The Preventative Health Taskforce has just delivered its report to the government and recommends increasing the price of tobacco.
Sounds more or less reasonable to me on economic principles, except that I do know that demand for tobacco is “inelastic”, which is a fancy way of saying it doesn’t respond well to price signals.
Then while driving home I heard one of the experts on Australia Talks complain that out of an unnamed 18 countries Australia has the 16th cheapest cigarettes.
Run that by me again. I thought I knew that Australia had one of the lowest smoking levels in the developed world, and if that is the case at the same time that we have some of the cheapest cigarettes, why the level of confidence amongst “health experts” that putting their price up will lead to a decline in their use? We’re seem to be doing pretty well with a low level of price.
So I decided to do some basic investigations.
WHO has compiled an “atlas” of smoking per capita as at 2002. I could only find two developed nations with smoking levels below Australia’s 19.5%. They were Sweden 19.09% and Portugal 18.7%.
The report is not available from the Taskforce’s website yet (their What’s New page was last up-dated on the 16th April) and neither it seems is their media release. There is a June report there, which you can access from this page.
So I can’t see what they have based their assessment on, but according to News the report says:
“The price of cigarettes has not kept pace with the price of many other products and services,” the report says.
“If cigarettes in Australia were to cost as much as they do in Ireland, around $20 for a pack of 30, they would still be cheaper than the price of three hours in a city parking station, a quarter of a tank of petrol in a small car, an outing to a movie with a treat from the snack bar or one music CD download. “
So I checked the smoking rate in Ireland, which is being held up as an example. Bad example, it turns out. 31.5% smoke in Ireland – a rate more than 50% higher than ours. So much for cigarettes at $20 a packet being a panacea.
I’m beginning to suspect that the relationship between smoking and the price of tobacco is pretty tenuous. To be sure you’d need to do a full survey across the world and the information doesn’t appear to be available on the web.

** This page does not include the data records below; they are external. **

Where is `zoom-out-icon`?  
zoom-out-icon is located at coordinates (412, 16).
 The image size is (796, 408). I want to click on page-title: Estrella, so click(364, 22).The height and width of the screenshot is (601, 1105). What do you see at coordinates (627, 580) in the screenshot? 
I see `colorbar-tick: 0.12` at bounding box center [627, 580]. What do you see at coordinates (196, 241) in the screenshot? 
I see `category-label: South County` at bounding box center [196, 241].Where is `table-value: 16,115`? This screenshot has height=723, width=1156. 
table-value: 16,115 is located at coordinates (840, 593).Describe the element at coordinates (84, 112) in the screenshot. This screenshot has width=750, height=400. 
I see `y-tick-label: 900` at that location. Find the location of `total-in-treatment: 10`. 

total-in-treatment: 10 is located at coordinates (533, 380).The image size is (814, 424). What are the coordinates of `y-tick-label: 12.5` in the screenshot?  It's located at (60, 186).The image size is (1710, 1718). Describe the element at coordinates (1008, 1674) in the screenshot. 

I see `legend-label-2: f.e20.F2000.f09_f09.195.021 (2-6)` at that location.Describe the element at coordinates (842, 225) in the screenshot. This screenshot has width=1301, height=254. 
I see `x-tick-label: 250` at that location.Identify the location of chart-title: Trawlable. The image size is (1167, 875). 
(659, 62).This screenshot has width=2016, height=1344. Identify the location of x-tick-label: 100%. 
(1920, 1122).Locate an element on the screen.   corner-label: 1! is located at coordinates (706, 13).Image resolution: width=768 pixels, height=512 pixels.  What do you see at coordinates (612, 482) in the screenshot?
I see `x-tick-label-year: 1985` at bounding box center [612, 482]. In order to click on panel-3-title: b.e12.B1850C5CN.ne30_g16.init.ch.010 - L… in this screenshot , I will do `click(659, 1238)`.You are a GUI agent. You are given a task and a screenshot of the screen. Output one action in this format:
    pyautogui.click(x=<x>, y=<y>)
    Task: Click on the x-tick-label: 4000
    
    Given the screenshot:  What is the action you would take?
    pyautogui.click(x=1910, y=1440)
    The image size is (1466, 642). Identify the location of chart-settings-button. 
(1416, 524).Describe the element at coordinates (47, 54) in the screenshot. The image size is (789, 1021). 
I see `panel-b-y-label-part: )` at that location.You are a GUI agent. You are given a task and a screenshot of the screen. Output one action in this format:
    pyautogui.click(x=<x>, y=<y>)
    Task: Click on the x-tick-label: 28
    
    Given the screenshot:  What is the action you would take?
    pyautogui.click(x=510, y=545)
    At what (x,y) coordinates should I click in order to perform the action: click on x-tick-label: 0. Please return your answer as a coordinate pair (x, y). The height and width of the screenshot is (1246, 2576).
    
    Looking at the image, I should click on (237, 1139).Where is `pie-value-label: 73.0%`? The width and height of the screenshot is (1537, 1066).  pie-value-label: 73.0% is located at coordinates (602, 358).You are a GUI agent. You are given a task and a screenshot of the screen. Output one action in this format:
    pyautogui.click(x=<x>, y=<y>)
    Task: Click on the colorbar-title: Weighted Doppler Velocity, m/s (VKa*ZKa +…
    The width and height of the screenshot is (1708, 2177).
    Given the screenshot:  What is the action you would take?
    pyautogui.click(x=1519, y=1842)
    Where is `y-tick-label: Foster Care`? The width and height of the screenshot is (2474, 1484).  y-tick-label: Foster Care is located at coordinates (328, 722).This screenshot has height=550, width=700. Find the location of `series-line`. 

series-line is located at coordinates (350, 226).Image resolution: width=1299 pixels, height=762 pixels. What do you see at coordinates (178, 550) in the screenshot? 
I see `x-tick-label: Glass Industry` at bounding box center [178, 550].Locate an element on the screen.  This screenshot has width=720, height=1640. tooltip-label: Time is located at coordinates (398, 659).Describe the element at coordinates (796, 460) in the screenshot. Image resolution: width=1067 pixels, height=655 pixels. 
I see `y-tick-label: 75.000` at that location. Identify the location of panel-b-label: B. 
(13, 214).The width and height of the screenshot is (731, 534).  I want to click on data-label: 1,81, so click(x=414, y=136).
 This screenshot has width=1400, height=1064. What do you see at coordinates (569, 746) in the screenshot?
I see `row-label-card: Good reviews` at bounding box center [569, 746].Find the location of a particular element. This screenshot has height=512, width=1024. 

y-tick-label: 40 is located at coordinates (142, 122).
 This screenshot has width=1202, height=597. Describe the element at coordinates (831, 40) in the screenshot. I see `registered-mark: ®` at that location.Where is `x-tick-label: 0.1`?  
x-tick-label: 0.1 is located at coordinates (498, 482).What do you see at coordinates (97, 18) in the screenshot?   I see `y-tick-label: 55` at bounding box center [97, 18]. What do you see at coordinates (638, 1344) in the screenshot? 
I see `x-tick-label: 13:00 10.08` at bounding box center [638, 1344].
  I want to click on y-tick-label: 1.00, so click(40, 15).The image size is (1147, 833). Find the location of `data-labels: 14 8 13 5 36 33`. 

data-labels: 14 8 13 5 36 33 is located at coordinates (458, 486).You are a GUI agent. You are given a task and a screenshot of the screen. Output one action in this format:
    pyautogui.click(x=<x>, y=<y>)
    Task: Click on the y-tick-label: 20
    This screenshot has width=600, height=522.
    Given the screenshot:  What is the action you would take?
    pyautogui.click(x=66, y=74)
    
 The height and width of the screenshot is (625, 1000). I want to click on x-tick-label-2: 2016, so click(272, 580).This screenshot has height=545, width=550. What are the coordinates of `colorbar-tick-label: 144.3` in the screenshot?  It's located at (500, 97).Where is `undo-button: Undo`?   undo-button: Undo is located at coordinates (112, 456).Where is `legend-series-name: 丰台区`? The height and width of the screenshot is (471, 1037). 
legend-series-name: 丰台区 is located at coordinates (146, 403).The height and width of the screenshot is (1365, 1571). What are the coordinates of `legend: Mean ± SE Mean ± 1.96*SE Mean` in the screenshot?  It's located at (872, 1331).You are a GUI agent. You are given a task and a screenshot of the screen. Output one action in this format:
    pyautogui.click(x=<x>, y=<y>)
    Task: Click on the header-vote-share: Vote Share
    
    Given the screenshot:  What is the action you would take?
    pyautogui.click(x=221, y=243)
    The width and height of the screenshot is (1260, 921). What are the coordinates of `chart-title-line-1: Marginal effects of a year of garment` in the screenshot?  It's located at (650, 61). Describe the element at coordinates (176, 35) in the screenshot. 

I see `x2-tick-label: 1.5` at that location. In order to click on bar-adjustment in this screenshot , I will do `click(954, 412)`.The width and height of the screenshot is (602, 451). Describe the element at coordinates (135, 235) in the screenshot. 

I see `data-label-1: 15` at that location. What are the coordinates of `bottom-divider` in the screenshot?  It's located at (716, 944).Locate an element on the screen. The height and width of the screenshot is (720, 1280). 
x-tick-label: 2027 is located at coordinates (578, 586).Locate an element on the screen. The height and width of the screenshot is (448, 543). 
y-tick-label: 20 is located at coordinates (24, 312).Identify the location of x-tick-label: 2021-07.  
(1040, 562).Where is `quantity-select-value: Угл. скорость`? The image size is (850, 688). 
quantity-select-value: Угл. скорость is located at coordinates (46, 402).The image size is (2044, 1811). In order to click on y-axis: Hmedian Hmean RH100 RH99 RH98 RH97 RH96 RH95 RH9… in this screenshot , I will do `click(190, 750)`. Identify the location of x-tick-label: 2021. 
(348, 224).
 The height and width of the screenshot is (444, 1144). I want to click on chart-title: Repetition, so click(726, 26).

What I can say, looking at the web, is that the only countries who in 2002 met the aspiration of the taskforce that only 10% of the population should be smokers were:
- Haiti 9.7%
- Libya 4.0%
- Nigeria 8.6%
- Oman 8.5%
- Rwanda 5.5%
- Senegal 4.6%
- UAE 9.0%
Seems to me that cultural factors and perhaps absolute poverty (rather than the cost of the product) are the things which ultimately drive cigarette smoking levels.
If I were a smoker, I’d feel persecuted by this particular recommendation.